La piste criminelle est privilégiée dans l'enquête sur l'incendie qui a fait dix morts et une trentaine de blessés dans la nuit de lundi à mardi, dans le 16e arrondissement de Paris. Une femme souffrant de troubles psychiatriques et habitant l'immeuble a été interpellée, puis transférée en infirmerie psychiatrique.
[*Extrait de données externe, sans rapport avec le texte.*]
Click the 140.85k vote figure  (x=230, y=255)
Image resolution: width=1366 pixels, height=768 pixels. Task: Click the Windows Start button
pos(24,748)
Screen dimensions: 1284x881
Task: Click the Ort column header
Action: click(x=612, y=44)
Selon les premiers éléments de l'enquête, l'incendie est dû à plusieurs départs de feu  au 2e, 7e et 8e étages de l'immeuble
Selon les premiers éléments de l'enquête, l'incendie est dû à plusieurs départs de feu au 2e, 7e et 8e étages de l'immeuble © AFP / Bspp - Brigade de Sapeurs-Pompiers de Paris / Benoît Moser

Les enquêteurs tentent de comprendre le rôle qu'a pu jouer une femme souffrant de troubles psychiatriques et habitant l'immeuble, dans l'incendie qui a causé l'un des bilans les plus meurtriers de la capitale.  

Cette femme, âgée de 40 ans, a été interpellée dans la nuit de lundi à mardi, à proximité des lieux, en état d'ébriété, alors qu'elle venait d'essayer de mettre le feu à un véhicule et à une poubelle. Elle a d'abord été placée en garde à vue, avant d'être transférée au sein de l'infirmerie psychiatrique de la préfecture de police.  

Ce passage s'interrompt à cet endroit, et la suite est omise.